Reading passage »

────────────────────

Your employees are pasting secrets into ChatGPT & Co-pilot & Claude & DeepSeek? Here's how to actually stop it.
Ask any engineering manager whether their team pastes code into ChatGPT and you'll get a nervous laugh. The honest answer is constantly - a stack trace here, a config file there, "just cleaning up this SQL." Most of it is harmless. Some of it carries an AWS key, a database password, or a customer's PII straight to a third-party model.
I've spent the last while looking at how teams try to control this, and most of the common approaches quietly fail. Here's what doesn't work, what does, and why.
Why this isn't a normal DLP problem
Traditional DLP watches email, file shares, and cloud storage. An AI prompt leak skips all of them: the data goes from a browser tab to an AI provider's API over HTTPS and never touches the channels legacy DLP inspects.
It's also invisible after the fact. Once a prompt is sent there's no sent-mail copy, no uploaded-file record. If you didn't catch it at the moment of submission, you have no idea it happened. Prevention has to live in the browser, or it doesn't happen at all.

────────────────────

Collected material »
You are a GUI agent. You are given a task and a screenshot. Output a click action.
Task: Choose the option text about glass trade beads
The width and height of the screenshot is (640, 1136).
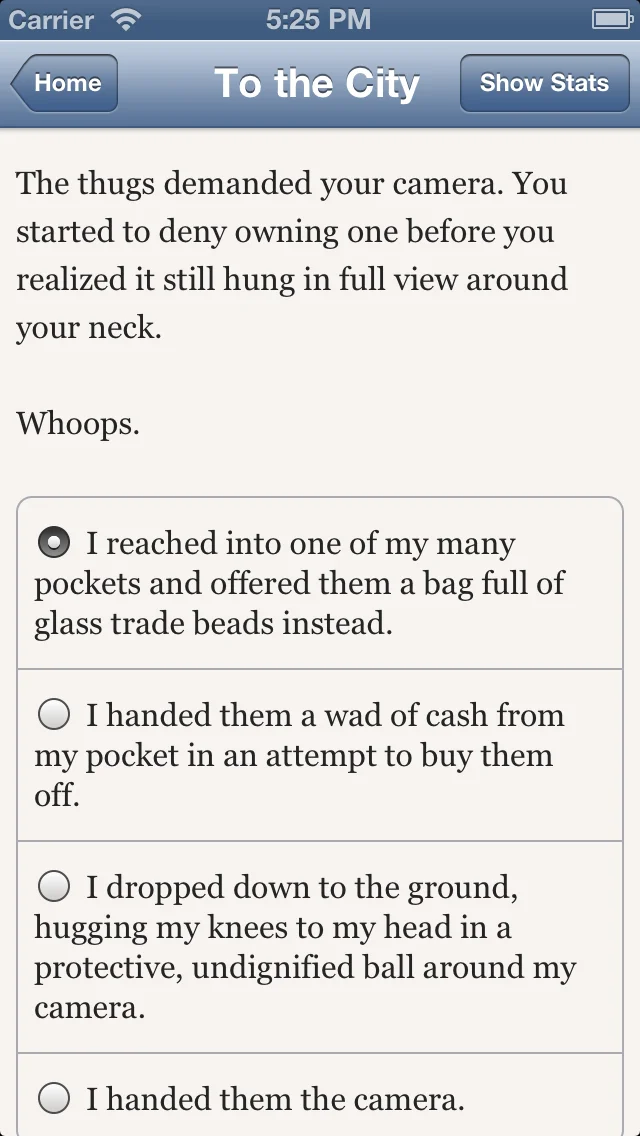pyautogui.click(x=300, y=584)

────────────────────

Problem details » Resume the article on employees leaking secrets into AI chatbots, picking up after its last sentence. The material has no connection to the article.

Final answer »
The approaches that don't hold up
- Blocking AI tools outright. Employees just switch to their phone or a personal laptop. You lose the productivity and keep the risk.
- Network proxies / CASBs. They can see the domain but struggle to inspect encrypted prompt content without heavy MITM infrastructure - and they don't understand a DOCX dropped into a chat window.
- Policy + training. Sets expectations, stops nothing in the moment.
- Post-hoc SaaS scanners. Find the exposure after the data already left. Good for audit, useless for prevention.
What actually works: intercept in the browser
The only place you can reliably read a prompt is where it's typed. A managed browser extension can patch the page's network calls, read the prompt (and any attached files) before they send, scan against your DLP rules, and block anything that matches - all client-side, in well under a second, with no proxy and no rerouted traffic.
That's the model I've become convinced is right, and it's the approach Slopfence takes - a browser-native AI security platform that runs on ChatGPT, Claude, Gemini and Copilot, extracts text from uploaded Office/PDF files, and blocks or redacts on the ten built-in policies plus your own rules.
A rollout that takes an afternoon
- Deploy the extension via Chrome/Edge GPO or your MDM (Jamf/Intune), pre-configured.
- Start with default policies (SSNs, cards, AWS keys, PII) active on install.
- Run alert-only for a week to baseline what your team is really sending.
- Flip high-severity rules to block; scope stricter rules to Finance, Legal, Eng.
- Review the audit trail and tune custom rules and document fingerprints.
If you want the deeper version of this playbook - the control matrix, the alert-vs-block tradeoffs, and the rollout checklist - I wrote it up here: how to stop secrets leaking to AI.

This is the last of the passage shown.